Il Pd: «Sanità in rosso per oltre 100 milioni» Verì: colpa del Covid

Il segretario Fina e cinque consiglieri accusano la Regione «Crescono problemi e deficit nonostante i fondi ricevuti»
L'AQUILA. «La sanità abruzzese decresce e peggiora. A crescere sono solo i problemi e il deficit». Il Pd parla di «mancanza di programmazione» e torna a sottolineare «il disavanzo da 101 milioni di euro accumulato dalla Regione». Numeri e cifre dettagliati, in conferenza stampa, all'Aquila, dal segretario regionale del Pd, Michele Fina, e i consiglieri regionali Silvio Paolucci, Dino Pepe, Antonio Blasioli, Pierpaolo Pietrucci e Sandro Mariani. Immediata la replica dell'assessore alla Salute, Nicoletta Verì: «La litanìa del Pd è, ormai, un appuntamento fisso settimanale, che non fa più notizia».
SOLO DEBITI. «Nonostante la Regione in due anni di lavoro abbia ricevuto circa 220 milioni per la sanità, 120 milioni di fondi ordinari, 80 milioni per il Covid e 20 milioni dal decreto legge Fisco, quest'anno ha già maturato un disavanzo di 101 milioni di euro, con tendenza a raggiungere i 130milioni a fine anno», afferma il Pd.
«Tutti i provvedimenti sono fermi al 2018 e non c'è alcun atto di programmazione della sanità abruzzese. Mancano il piano sanitario e quello operativo. Non c'è la rete ospedaliera, di fatto partorita solo sulla carta dopo richiami ministeriali. La situazione debitoria dell’intero comparto è allarmante e priva di ogni atto di programmazione volto a risolvere l’esposizione che hanno le Asl, a sanare i problemi di personale degli ospedali abruzzesi, a favorire la ripresa delle decine di migliaia prestazioni accantonate e ferme a causa del Covid, a programmare, concretamente, le risorse del Pnrr salute», incalzano Paolucci, Pepe, Blasioli, Pietrucci e Mariani.
POLEMICHE STERILI. Per Paolucci «la posizione di Marsilio contro il Super Green Pass è un atteggiamento più da capo partito che da presidente di Regione».
«Il lavoro dei nostri consiglieri regionali dimostra, numeri alla mano», ha sottolineato Fina, «la profonda inadeguatezza e mancanza di programmazione di questa amministrazione regionale, a cominciare dalle politiche per la sanità».
«Il Covid è una questione seria», hanno concluso i consiglieri del Pd, «ma in Abruzzo viene utilizzata per fare politica nazionale e per coprire i debiti accumulati dalla gestione della sanità del centrodestra e derivanti dalla mancanza di un’azione di governo.
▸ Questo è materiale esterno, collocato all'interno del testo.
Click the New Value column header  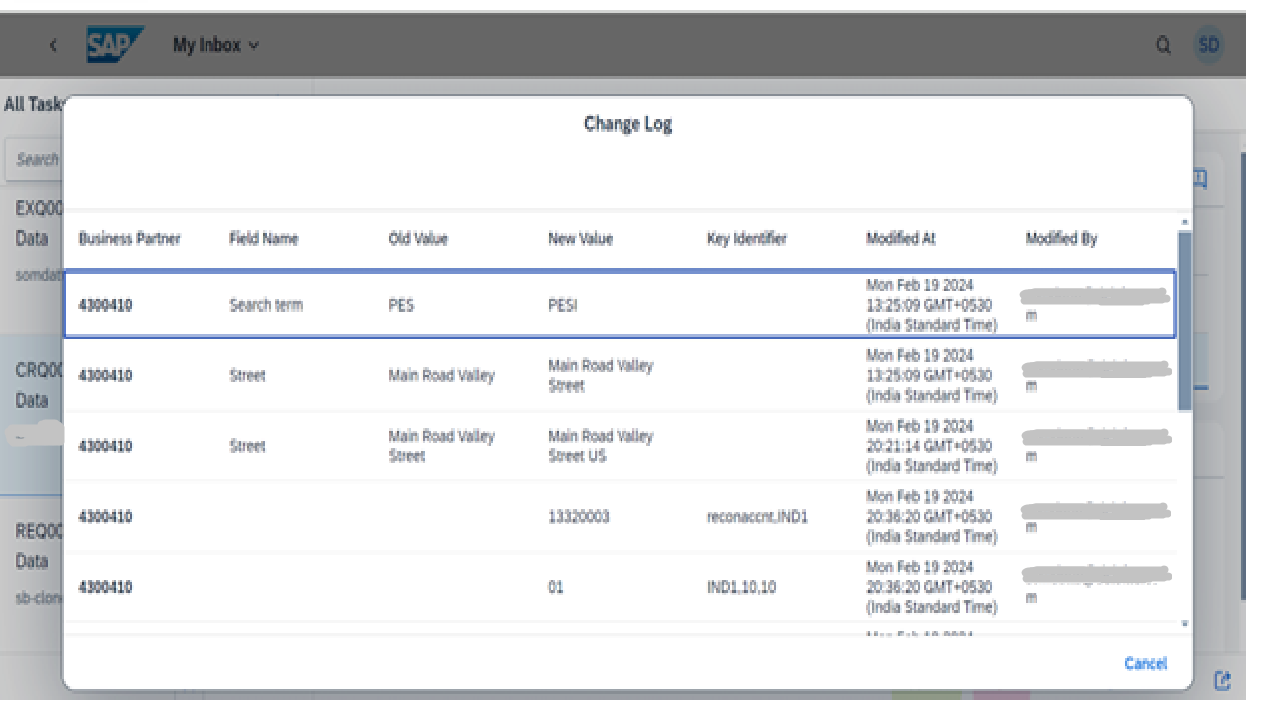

Senza una programmazione dell’offerta delle prestazioni sanitarie, sia sulla rete ospedaliera, sia su quella della prevenzione e territoriale, questi sono i risultati, col rischio di avere un giro di vite anche sui servizi e sulle spese farmacologiche, nonché sulla mobilità sanitaria passiva».
ACCUSE RESPINTE. «Ogni settimana il Pd tira fuori dal cappello la vicenda dei soliti 100 milioni di euro di disavanzo della sanità abruzzese. Sta diventando anche imbarazzante e ripetitivo commentare le loro affermazioni, visto che sono stata proprio io a comunicare ufficialmente che nei primi 9 mesi del 2021 le attività Covid avevano provocato quel deficit», la risposta dell'assessore Verì.
«La verità, e il mio predecessore lo sa benissimo, è che il percorso di risanamento della nostra sanità è stato portato avanti dalla giunta Chiodi, quando la sottoscritta era presidente della Commissione sanità. Il centrosinistra ha semplicemente concluso quelle procedure perché gran parte del lavoro era stato già fatto». L’assessore Verì rimanda al mittente anche le accuse sulla mancanza di programmazione: «Il piano di riordino della rete ospedaliera è stato approvato in giunta ed è all’esame del Tavolo di monitoraggio», spiega, «la nuova rete territoriale, dopo la bozza del 2019 validata dal Tavolo a gennaio 2020, è nuovamente in discussione alla luce delle nuove indicazioni nazionali emerse durante la pandemia e il piano operativo 2019-2021 rappresenta un falso problema, perché nel frattempo è stato superato dal piano Covid che è stato il principale strumento di governance degli ultimi 2 anni. Difendo le scelte operate per fronteggiare la pandemia, che hanno permesso a tutti gli abruzzesi di avere una risposta sanitaria adeguata all’emergenza per la pandemia». (m.p.)